## DOCUMENT
Saturday, December 20, 2008

Peak Oil, Climate Change and All that Jazz! (a book by Dr. Louis Arnoux)

For: Running on Air
By: Boom San Agustin

On the basis of massive and rapidly mounting evidence a fast growing international community of scientists, engineers and businesspersons, have concluded that humankind is in the midst of a global energy and ecological emergency of humankind’s own making. This emergency puts our species on a suicidal course unless it is resolutely addressed immediately. We consider that it is no longer tenable to conduct government or business affairs in ways that are largely disconnected from this reality. Humankind no longer has the leisure to take decades to decide what to do.

Forty years ago, in 1968, millions of young people had the intuition that humankind approached some kind of turning point. That turmoil soon abated and the world plunged into predatory consumerist globalization with a vengeance. In the early 1970s, however, the first substantial warnings about the probable consequences were published (e.g. The famous Limits to Growth, Club of Rome Report of 1972 “…systematically rubbished ever since by countless pundits that mostly did not have the background to do so and relentlessly corroborated to this day by new data and new analyses…”). Since then some 36 precious years have been wasted. The consequences are now upon us. We do not have the 50 years or so that are still mentioned in so many reports as the timeframe to reduce greenhouse gas emissions, for example. We do not even have 20 years. The emerging consensus is that action must take place now and that there are hardly 10 years left to make significant global inroads towards a transition to sustainable ways of life and of doing business – with the ensuing decades devoted to the hard work of global consolidation. Failing this, the prospects for humankind are extremely grim.

## WHAT YOU NEED TO DO
1. Reproduce the energy essay from "For: Running on" up to and including "what to do.".
2. Write out the records again, from the line with "Image resolution: width=1000" up to and including the line with "will pyautogui.click(x=174, y=45).", and leave the requests unchanged. Move every coordinate in the answers by adding -51 to each number.
The energy essay has no connection to the records that come after it.

## RECORDS
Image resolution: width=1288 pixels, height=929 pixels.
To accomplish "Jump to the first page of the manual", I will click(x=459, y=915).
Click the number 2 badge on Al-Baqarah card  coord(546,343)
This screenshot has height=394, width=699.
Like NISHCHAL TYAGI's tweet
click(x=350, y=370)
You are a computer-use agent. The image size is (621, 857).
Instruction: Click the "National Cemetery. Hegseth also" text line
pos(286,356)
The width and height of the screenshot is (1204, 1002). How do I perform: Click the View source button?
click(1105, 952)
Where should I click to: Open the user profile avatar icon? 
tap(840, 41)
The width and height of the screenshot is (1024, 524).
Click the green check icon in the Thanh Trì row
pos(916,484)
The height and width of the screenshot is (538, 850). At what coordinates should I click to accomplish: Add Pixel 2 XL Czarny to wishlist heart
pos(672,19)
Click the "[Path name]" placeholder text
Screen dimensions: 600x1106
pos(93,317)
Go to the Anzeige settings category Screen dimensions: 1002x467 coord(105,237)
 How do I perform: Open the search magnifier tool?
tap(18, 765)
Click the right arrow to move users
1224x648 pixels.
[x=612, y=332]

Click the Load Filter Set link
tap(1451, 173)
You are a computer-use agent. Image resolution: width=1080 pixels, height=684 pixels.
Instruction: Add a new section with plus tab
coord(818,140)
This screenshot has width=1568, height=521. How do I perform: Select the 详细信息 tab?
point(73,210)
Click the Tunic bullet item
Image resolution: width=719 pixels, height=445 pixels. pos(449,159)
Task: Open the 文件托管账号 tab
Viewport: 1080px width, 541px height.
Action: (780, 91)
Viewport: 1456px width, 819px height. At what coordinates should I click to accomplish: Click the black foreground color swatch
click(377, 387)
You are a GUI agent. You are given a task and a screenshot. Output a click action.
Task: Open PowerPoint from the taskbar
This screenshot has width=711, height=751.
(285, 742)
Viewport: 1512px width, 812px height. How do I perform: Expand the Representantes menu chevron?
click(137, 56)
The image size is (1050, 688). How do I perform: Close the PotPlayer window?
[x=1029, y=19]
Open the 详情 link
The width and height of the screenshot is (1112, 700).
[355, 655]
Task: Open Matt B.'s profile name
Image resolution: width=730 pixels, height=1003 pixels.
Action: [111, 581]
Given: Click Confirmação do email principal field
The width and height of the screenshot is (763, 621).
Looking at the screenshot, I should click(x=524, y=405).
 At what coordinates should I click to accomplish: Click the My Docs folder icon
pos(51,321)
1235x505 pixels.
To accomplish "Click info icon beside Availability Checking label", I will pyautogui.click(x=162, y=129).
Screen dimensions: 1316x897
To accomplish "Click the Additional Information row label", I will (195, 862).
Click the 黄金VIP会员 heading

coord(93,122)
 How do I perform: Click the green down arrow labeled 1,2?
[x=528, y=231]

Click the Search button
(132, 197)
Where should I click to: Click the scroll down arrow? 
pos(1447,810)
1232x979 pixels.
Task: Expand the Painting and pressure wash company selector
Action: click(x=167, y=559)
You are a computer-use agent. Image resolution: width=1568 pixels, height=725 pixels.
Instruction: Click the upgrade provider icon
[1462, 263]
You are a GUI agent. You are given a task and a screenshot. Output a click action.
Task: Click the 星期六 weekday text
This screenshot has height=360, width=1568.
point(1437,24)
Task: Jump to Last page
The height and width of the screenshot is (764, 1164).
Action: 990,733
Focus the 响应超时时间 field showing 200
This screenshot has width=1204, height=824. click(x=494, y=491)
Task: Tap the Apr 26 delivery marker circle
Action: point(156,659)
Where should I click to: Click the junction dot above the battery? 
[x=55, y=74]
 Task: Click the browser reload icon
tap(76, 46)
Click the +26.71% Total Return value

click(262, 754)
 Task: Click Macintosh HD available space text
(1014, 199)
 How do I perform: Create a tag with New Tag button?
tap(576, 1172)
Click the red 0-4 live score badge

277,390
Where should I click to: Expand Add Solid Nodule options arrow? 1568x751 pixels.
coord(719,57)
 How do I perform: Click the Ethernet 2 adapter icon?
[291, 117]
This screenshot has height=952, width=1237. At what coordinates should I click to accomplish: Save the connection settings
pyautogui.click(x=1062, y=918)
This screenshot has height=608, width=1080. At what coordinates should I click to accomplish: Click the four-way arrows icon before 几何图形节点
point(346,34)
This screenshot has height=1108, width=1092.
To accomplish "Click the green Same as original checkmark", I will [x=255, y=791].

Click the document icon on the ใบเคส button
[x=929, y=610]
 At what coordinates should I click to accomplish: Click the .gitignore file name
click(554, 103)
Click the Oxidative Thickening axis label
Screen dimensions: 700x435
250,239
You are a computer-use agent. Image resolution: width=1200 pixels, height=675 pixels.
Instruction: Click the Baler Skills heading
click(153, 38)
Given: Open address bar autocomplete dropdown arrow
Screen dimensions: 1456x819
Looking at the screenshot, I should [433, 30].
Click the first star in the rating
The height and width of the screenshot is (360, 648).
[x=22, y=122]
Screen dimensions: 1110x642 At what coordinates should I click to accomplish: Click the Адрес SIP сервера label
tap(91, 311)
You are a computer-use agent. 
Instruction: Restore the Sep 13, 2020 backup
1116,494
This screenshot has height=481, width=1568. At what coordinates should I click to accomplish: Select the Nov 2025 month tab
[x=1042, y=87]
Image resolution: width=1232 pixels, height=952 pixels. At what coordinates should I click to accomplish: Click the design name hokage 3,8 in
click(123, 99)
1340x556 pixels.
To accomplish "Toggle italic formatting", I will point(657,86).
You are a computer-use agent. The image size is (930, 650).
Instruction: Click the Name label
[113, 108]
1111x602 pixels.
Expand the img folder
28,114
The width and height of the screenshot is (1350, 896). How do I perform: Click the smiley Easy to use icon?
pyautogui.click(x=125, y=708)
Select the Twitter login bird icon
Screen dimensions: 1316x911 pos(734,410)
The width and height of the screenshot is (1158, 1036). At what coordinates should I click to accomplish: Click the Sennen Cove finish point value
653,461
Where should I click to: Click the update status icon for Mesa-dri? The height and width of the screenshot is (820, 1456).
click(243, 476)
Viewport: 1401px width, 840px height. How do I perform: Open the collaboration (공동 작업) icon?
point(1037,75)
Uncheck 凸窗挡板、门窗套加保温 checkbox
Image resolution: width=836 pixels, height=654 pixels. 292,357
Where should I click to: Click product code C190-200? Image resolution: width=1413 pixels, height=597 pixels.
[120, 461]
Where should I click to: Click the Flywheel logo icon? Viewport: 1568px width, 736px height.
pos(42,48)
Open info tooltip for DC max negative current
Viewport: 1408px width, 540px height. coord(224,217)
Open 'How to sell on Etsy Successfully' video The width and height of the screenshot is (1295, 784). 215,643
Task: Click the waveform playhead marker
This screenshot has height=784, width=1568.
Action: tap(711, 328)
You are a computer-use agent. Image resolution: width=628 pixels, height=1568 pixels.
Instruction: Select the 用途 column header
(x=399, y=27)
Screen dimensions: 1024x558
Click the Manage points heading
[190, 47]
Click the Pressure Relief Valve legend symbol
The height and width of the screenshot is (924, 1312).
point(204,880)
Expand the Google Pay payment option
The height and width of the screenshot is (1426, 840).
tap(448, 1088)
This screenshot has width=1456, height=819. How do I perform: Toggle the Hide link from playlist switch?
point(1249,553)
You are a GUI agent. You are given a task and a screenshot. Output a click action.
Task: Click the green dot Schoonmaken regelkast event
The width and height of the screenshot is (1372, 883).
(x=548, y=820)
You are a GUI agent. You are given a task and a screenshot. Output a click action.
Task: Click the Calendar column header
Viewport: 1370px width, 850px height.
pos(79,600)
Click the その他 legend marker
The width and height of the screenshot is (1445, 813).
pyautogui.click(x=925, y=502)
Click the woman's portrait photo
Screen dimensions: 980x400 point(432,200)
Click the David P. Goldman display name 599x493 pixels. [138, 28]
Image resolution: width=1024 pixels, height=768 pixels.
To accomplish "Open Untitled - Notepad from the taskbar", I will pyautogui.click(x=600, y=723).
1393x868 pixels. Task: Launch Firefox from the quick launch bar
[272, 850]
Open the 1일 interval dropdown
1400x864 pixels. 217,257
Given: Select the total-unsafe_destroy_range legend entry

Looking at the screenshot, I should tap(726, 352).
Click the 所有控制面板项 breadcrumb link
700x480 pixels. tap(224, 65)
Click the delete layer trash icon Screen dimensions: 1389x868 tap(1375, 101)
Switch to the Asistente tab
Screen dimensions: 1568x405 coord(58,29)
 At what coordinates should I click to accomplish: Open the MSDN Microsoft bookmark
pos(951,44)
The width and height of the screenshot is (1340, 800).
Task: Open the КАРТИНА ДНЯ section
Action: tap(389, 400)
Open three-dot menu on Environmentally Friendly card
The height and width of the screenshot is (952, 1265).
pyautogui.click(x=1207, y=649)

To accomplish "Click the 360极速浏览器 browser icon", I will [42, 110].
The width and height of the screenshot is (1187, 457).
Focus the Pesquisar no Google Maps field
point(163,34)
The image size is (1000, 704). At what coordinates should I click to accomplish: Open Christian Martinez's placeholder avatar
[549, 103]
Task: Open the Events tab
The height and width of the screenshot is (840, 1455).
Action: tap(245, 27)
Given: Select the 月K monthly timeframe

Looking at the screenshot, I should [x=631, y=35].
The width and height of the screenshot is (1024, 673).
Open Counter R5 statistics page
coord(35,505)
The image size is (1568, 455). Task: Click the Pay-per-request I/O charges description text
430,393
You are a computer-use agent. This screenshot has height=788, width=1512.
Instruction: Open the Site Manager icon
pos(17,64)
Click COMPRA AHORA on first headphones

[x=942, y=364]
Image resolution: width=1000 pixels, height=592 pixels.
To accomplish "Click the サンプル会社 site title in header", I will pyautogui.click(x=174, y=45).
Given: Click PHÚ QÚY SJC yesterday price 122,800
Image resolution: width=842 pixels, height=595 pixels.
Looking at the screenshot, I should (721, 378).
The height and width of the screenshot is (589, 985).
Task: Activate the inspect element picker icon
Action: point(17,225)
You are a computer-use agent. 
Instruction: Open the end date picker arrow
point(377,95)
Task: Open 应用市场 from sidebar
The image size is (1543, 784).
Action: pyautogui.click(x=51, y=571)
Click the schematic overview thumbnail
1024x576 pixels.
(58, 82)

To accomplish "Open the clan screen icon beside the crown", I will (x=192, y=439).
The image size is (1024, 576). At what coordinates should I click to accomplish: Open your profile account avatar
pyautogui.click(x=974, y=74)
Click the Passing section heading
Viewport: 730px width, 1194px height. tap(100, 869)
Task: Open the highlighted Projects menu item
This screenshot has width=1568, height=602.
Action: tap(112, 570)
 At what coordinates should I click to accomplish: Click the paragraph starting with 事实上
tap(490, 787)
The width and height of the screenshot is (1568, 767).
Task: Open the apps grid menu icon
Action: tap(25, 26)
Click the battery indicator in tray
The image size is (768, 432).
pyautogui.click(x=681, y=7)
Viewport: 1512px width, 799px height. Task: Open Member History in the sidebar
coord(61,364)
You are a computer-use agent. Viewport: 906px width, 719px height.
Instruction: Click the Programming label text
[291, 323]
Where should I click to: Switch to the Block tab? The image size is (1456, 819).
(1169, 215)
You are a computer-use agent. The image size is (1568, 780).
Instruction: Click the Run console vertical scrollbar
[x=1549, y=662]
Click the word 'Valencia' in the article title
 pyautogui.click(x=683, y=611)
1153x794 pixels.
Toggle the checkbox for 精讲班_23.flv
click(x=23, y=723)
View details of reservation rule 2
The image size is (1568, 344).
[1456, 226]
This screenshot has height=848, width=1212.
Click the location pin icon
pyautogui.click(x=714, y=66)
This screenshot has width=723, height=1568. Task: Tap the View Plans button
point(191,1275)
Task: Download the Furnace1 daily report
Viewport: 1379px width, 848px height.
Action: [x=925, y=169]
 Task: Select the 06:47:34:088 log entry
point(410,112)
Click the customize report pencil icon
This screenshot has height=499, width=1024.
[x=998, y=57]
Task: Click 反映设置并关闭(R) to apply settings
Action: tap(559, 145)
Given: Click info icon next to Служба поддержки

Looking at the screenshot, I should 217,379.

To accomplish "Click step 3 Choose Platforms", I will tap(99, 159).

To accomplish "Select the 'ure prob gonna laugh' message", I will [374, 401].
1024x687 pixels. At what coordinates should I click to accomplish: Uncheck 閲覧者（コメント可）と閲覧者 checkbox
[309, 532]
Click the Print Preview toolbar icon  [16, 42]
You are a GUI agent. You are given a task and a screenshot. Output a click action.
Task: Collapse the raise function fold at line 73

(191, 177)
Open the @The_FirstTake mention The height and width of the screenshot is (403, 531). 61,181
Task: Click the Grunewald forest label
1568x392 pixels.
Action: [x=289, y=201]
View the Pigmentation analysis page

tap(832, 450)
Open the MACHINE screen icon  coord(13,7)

## IN RESPONSE
1.
For: Running on Air
By: Boom San Agustin

On the basis of massive and rapidly mounting evidence a fast growing international community of scientists, engineers and businesspersons, have concluded that humankind is in the midst of a global energy and ecological emergency of humankind’s own making. This emergency puts our species on a suicidal course unless it is resolutely addressed immediately. We consider that it is no longer tenable to conduct government or business affairs in ways that are largely disconnected from this reality. Humankind no longer has the leisure to take decades to decide what to do.

2.
Image resolution: width=1000 pixels, height=592 pixels.
To accomplish "Click the サンプル会社 site title in header", I will pyautogui.click(x=123, y=-6).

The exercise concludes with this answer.